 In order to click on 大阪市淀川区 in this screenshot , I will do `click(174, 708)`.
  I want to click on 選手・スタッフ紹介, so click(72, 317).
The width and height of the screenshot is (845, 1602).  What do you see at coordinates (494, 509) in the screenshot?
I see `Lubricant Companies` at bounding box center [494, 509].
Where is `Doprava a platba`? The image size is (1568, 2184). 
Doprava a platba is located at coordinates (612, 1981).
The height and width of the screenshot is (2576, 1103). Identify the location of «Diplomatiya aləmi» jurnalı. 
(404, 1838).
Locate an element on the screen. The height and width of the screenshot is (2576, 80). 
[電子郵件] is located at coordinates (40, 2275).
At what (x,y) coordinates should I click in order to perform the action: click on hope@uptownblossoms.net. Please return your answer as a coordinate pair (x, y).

-.-.-

▶ **Task goal**
Lay out everything in the material from the line containing "The width and" down to the line containing "(404, 1838)." as a numbered list, dropping any blank lines.

▶ **Task solution**
1. The width and height of the screenshot is (845, 1602).  What do you see at coordinates (494, 509) in the screenshot?
2. I see `Lubricant Companies` at bounding box center [494, 509].
3. Where is `Doprava a platba`? The image size is (1568, 2184). 
4. Doprava a platba is located at coordinates (612, 1981).
5. The height and width of the screenshot is (2576, 1103). Identify the location of «Diplomatiya aləmi» jurnalı. 
6. (404, 1838).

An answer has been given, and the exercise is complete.